BOOK REVIEW: A MAN AND HIS MUSIC, An Autobiography of Angel Pena

by Rose Cruz Churma

In June 1987, to commemorate Philippine Independence Day, a concert was held at the Mamiya Theater for the Performing Arts by the Hawaii-Pacific String Quintet, where they performed the musical arrangements and original compositions of Angel Pena.

It is unfortunate that very little is remembered of that evening, nor of the talent that produced these musical compositions, except for this autobiography and a CD of the recording of the musical performance that night.

Tomas “Buddy” Gomez, who was then Consul General of the Philippines in Hawai’i instinctively knew that it was important to record the concert for posterity. It not only represented a preservation of Philippine art and culture but also showcased the talents of the Filipino.

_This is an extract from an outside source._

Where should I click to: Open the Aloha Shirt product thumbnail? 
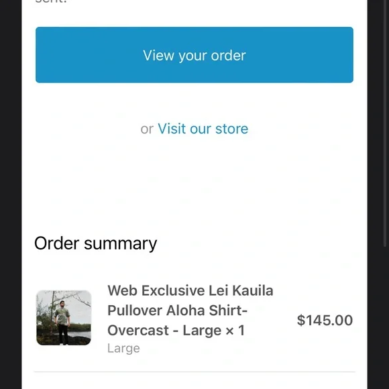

After sending me a CD of the musical performance, his email in July 2021—before he left for his pilgrimage in Spain—expressed his interest in visiting old friends in Hawaii. It was not meant to be. It would be his last message to friends in Hawai’i.

Angel Pena joined the Honolulu Symphony in 1969 and for the next 20 years played as a double bassist, becoming the musical arranger for the symphony’s Starlight Concert Series.

In 1979 the Hawaii State Foundation of Culture and the Arts sponsored “Pamana ng Lahi” an all-Pena composition concert in commemoration of the 75th anniversary of the arrival of the sakadas of Hawaii.

Among Angel Pena’s prize-winning works are the well-loved “Igorot Rhapsody for Symphony Orchestra which won first prize in the 1960 National Symphonic Poem Composition Contest and the “Sonata for Double Bass and Piano”which he performed in 1971 at the Lincoln Center in New York City.

Like most autobiographies, the book starts with his genealogy and his family. Several chapters were devoted to his adventures as a professional musician, but the part that interested me the most was his memoirs of his Honolulu days.

He remembered how he auditioned for Maestro Robert La Marchina “who hired me right away to join the Honolulu Symphony.” He recalls arriving at the airport on March 4, 1969, when one of the Philippine consuls intercepted him at customs to facilitate his entry into the US without inspection (at the directive of then Consul General Trinidad Alconcel).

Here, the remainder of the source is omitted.